##### FRAGMENTO SELECCIONADO

Salieron los médicos de la habitación y se me vino el pánico como tren en marcha. Me imaginaba incompleto, mutilado; la palabra “amputado” sonaba espantosa, sobrecogedora. Fue tanto el susto, que un patatús obligó a aplazar la operación hasta la medianoche.

Como había tenido tantas operaciones en las semanas anteriores, decidieron no usar anestesia general, sino raquídea. Así que estaba despierto mientras me serruchaban la pierna. Porque el asunto más parece de carpintería que de medicina. Pero lo peor fue que salí del quirófano con un yeso terminado en una pata de mesa de cafetería, con chupa de goma en la punta y todo, para ayudar al proceso de pronta recuperación. Me sentía como Blas de Leso con pata de mesa.

Adaptarse a usar prótesis es un proceso donde la mente y la actitud son esenciales. Cuando por fin me hicieron una pierna artificial moderna, salí a la calle con la felicidad de un niño y caminé cuarenta cuadras. Volver a tener pierna parecía un sueño. Los transeúntes debieron pensar que estaba loco, porque iba cantando a voz en cuello y saltando de felicidad en las esquinas.

Aunque ya no camino las distancias de antes, he subido a pata al volcán Galeras y cada vez que puedo ir a un páramo, allá me encaramo. Claro, con un caballo a mano, por si las moscas. Porque además, después de grande he descubierto los encantos de la caballería.

##########

> INSTRUCCIÓN
Indica qué tipo de anestesia se usó en la operación según el relato sobre la amputación.

##### DATOS PROPORCIONADOS

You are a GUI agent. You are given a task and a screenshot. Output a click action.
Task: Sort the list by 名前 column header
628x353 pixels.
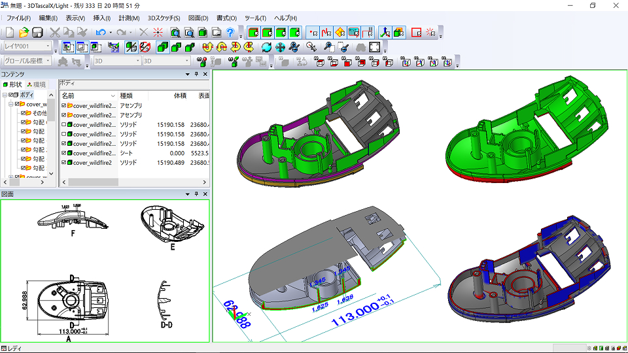coord(69,95)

##########

> SOLUCIÓN
Se usó anestesia raquídea en lugar de anestesia general.